*EXERCISE AIM*. Comb the records below for the string "button" and copy each line where it turns up.

*INPUT DATA*.
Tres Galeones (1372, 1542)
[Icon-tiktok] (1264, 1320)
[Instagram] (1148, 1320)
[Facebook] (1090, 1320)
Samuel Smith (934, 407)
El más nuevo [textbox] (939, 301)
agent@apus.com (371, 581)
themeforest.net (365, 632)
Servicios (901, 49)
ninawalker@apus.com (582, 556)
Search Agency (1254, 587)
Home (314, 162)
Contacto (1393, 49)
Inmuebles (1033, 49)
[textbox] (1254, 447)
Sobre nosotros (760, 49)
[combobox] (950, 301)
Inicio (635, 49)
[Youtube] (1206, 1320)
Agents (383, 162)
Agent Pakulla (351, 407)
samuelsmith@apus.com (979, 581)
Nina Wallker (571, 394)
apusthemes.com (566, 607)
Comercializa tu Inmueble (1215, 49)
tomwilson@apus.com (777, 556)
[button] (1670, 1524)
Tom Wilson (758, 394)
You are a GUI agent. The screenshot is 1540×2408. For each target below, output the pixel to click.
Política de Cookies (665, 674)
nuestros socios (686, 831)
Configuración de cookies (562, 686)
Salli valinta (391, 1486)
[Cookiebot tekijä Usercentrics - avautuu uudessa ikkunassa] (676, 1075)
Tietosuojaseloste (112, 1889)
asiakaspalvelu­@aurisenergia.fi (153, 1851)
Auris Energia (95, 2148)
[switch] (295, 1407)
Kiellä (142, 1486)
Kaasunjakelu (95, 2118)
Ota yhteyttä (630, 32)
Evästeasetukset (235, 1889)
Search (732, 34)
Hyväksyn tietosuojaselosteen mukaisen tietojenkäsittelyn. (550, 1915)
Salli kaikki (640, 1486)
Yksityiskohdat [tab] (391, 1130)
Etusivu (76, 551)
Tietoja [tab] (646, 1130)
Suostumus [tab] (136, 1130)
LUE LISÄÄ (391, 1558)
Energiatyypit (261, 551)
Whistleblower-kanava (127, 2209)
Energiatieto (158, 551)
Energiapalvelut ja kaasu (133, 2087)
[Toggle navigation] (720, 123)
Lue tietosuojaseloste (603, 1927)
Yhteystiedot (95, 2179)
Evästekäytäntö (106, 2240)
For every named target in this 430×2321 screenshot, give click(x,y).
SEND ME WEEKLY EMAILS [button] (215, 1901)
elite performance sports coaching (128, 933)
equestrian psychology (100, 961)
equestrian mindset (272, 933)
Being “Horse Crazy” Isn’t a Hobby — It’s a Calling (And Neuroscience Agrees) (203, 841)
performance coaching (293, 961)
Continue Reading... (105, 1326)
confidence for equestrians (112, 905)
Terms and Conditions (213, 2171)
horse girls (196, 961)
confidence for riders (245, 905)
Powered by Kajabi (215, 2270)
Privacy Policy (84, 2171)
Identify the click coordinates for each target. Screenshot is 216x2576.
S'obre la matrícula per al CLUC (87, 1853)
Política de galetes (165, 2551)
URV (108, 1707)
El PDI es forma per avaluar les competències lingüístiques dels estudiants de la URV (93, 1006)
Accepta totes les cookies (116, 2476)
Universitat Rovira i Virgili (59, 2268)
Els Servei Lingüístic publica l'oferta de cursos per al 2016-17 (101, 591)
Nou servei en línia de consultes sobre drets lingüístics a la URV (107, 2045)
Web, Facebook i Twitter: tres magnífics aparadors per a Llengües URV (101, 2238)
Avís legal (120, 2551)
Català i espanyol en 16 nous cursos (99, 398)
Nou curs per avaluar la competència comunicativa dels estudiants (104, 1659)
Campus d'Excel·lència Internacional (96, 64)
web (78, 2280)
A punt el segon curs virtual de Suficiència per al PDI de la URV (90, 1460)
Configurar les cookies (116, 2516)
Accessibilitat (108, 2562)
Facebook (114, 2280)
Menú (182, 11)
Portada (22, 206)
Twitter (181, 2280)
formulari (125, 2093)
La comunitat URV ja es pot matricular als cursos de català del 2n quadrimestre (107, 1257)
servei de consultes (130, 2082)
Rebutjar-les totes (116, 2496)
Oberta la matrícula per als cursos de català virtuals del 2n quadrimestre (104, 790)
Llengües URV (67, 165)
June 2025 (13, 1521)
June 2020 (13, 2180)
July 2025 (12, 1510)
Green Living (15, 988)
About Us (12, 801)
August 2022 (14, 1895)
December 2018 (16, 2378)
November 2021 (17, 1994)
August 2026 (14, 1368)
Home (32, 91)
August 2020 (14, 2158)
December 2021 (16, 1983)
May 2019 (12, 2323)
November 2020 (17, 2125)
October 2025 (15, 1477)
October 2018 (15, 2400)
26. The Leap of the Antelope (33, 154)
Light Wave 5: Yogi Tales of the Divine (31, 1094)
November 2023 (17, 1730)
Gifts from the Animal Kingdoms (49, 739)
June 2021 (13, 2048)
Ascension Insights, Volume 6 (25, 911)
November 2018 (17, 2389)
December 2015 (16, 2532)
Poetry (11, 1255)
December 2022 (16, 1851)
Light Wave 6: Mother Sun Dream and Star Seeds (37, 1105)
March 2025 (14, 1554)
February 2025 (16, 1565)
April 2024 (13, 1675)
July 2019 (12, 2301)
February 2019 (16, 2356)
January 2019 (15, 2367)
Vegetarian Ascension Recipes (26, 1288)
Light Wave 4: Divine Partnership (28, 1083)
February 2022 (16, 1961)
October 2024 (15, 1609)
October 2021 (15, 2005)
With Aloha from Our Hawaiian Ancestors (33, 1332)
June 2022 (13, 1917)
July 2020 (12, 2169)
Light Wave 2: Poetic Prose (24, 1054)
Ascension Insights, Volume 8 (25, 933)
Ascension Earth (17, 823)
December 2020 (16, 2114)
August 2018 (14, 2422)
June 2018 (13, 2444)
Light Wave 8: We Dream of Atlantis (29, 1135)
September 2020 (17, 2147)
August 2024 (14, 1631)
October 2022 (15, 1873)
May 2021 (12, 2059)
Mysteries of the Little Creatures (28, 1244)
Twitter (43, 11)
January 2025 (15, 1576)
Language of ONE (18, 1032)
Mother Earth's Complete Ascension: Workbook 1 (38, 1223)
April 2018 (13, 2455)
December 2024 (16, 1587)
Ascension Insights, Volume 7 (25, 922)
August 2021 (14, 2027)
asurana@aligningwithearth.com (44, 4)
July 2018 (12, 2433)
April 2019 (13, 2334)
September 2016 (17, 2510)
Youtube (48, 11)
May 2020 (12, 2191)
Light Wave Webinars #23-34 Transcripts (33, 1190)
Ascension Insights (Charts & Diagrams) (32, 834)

*EXERCISE ANSWER*.
[button] (1670, 1524)
SEND ME WEEKLY EMAILS [button] (215, 1901)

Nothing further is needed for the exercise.